**Your goal**
Count up the lines below in which the string "layout" appears. The reply should be that number alone.

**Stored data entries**
[Start of section]

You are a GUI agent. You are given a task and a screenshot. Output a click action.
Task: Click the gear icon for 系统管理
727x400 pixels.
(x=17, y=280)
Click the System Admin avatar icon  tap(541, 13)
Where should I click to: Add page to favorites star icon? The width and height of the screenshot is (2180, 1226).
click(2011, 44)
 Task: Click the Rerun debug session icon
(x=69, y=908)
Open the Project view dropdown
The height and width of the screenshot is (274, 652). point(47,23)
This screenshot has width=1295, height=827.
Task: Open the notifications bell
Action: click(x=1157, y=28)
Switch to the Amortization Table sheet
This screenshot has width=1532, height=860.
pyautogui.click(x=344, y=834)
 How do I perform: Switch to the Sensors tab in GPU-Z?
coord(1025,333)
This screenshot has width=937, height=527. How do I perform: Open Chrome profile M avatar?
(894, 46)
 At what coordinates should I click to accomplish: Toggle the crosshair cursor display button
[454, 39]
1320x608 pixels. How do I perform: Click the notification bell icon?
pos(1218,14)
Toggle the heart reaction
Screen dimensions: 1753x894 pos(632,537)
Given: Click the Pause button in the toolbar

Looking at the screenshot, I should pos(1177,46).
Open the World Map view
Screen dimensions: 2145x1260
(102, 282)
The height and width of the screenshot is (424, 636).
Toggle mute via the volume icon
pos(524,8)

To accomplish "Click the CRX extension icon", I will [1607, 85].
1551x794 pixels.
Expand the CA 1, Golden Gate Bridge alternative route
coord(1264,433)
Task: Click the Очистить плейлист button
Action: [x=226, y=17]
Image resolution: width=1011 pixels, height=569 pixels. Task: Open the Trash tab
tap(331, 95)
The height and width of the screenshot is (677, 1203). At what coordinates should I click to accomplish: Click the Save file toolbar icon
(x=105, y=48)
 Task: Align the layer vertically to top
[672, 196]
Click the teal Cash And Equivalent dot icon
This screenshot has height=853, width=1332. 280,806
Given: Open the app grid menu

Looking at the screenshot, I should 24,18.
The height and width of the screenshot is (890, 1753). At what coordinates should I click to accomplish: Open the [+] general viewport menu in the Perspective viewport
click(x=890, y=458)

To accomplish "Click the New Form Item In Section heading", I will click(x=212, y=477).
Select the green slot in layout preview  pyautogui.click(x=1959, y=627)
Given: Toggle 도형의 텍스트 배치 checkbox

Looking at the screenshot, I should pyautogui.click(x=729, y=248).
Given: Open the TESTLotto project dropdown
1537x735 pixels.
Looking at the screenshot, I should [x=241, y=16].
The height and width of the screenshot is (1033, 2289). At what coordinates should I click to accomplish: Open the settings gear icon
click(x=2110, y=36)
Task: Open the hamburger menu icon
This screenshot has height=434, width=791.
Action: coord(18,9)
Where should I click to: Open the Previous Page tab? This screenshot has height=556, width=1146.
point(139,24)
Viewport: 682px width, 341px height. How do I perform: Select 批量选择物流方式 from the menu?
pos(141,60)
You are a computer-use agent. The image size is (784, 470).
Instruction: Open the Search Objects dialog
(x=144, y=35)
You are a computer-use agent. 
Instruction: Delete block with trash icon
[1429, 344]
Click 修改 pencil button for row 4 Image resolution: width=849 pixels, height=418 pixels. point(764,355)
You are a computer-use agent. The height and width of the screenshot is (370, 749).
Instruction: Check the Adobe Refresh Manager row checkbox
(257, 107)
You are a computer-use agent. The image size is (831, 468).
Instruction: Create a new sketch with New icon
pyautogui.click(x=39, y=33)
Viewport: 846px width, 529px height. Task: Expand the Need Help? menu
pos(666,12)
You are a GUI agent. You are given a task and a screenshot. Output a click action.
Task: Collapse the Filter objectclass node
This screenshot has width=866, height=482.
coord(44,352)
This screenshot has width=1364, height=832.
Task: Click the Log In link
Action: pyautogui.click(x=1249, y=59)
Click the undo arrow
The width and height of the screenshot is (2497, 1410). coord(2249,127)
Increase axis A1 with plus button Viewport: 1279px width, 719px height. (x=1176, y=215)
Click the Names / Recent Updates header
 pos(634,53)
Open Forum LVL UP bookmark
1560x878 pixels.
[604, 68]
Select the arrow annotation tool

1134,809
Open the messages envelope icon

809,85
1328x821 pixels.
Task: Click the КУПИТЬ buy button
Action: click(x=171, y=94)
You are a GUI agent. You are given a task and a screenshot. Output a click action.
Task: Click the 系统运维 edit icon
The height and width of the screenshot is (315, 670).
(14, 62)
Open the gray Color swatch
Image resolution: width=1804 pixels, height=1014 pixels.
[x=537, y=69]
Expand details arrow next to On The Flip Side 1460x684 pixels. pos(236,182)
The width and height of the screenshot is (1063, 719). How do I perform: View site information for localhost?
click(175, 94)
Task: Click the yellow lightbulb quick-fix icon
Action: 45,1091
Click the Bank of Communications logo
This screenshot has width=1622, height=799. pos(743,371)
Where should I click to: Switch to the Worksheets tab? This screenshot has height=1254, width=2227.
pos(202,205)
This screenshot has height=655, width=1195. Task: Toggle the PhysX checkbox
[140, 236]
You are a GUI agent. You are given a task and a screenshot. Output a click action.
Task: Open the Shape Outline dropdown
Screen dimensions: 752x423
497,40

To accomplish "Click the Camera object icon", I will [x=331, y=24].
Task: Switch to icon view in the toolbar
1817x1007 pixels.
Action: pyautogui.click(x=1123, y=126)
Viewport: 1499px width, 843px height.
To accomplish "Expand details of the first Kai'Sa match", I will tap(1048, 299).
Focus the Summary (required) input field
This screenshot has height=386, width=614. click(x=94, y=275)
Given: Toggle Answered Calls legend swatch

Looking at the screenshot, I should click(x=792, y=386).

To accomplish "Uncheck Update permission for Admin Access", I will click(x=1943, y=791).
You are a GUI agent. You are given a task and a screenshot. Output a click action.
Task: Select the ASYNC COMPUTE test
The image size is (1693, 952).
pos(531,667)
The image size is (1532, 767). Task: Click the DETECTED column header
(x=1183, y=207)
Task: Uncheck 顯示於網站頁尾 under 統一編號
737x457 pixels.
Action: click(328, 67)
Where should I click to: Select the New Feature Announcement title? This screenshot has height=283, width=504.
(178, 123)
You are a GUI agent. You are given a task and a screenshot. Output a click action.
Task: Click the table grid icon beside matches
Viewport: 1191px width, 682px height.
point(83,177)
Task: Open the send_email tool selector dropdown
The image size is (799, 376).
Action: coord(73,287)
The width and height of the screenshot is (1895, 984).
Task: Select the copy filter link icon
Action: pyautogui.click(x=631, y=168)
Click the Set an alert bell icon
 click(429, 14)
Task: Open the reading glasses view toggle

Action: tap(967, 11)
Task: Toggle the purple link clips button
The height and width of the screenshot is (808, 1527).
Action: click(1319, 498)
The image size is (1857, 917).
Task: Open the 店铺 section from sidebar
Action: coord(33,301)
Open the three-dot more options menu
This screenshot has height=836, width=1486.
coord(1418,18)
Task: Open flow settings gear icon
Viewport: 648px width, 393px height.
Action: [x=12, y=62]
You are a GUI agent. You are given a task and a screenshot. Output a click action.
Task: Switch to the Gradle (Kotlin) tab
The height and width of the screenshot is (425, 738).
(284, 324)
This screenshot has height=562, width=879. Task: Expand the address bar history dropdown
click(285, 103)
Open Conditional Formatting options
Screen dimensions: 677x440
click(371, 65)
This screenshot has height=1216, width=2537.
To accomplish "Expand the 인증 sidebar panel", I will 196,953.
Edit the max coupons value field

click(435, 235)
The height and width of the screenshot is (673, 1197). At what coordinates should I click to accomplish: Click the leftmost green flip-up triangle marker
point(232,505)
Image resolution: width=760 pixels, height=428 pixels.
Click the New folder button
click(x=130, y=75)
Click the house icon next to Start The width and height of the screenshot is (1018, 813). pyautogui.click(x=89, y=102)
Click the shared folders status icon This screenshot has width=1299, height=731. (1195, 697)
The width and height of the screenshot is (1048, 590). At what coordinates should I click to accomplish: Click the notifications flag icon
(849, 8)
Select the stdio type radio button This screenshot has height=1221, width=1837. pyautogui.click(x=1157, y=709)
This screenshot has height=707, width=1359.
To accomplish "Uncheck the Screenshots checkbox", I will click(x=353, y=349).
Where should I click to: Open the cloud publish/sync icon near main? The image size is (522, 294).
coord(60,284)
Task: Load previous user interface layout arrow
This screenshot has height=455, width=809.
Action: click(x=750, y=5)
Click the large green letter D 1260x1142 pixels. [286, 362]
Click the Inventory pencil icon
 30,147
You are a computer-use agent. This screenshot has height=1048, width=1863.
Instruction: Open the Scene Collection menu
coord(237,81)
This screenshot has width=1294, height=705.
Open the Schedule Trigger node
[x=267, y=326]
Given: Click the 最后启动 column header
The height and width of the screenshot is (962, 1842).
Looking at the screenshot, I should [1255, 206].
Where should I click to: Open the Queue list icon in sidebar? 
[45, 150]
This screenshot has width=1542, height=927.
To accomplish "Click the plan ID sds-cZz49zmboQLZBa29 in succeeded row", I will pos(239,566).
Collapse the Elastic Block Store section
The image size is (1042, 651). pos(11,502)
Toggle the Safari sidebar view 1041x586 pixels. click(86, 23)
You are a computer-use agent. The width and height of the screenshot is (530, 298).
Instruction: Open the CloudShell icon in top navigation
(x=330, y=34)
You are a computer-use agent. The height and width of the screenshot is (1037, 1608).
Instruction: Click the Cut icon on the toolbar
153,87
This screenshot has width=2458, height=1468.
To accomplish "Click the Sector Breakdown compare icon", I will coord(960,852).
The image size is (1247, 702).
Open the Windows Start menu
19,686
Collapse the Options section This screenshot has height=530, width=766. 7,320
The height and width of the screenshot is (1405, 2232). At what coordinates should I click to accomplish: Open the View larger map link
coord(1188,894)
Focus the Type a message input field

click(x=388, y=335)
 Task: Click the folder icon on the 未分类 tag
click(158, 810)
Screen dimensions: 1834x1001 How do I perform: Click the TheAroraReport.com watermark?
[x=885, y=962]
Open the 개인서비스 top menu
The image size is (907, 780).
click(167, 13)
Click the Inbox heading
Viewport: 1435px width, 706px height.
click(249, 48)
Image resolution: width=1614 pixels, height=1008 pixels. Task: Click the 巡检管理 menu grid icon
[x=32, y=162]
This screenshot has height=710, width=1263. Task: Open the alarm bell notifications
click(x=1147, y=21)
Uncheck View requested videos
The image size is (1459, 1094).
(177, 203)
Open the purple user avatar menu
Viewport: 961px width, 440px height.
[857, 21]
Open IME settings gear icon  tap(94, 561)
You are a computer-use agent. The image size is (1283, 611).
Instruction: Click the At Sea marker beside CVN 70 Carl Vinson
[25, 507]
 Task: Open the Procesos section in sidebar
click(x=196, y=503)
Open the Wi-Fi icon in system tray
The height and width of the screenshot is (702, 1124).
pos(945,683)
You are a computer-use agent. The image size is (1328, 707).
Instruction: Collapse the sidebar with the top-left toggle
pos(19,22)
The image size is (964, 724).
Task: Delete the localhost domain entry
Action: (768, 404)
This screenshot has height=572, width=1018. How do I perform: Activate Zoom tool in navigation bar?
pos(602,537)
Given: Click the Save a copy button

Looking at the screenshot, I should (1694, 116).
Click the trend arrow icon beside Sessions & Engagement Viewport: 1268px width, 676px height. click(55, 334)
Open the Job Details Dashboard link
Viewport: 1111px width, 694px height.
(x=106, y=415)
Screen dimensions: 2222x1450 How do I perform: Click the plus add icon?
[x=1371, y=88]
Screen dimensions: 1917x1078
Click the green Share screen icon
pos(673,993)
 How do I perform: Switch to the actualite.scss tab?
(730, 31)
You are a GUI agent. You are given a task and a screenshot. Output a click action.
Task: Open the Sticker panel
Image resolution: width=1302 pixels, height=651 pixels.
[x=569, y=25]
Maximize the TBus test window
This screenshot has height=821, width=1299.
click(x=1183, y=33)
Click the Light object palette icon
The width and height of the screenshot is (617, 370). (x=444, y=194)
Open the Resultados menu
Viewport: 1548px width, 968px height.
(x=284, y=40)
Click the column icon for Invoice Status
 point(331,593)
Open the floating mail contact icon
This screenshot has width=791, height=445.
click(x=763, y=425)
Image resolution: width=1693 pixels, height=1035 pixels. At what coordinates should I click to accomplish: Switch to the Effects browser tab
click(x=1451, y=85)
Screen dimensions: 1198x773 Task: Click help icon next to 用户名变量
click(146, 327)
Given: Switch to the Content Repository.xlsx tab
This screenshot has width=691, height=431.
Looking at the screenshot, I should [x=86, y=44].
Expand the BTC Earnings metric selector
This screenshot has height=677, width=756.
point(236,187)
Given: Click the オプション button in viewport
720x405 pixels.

[End of section]

**Result of this task**
2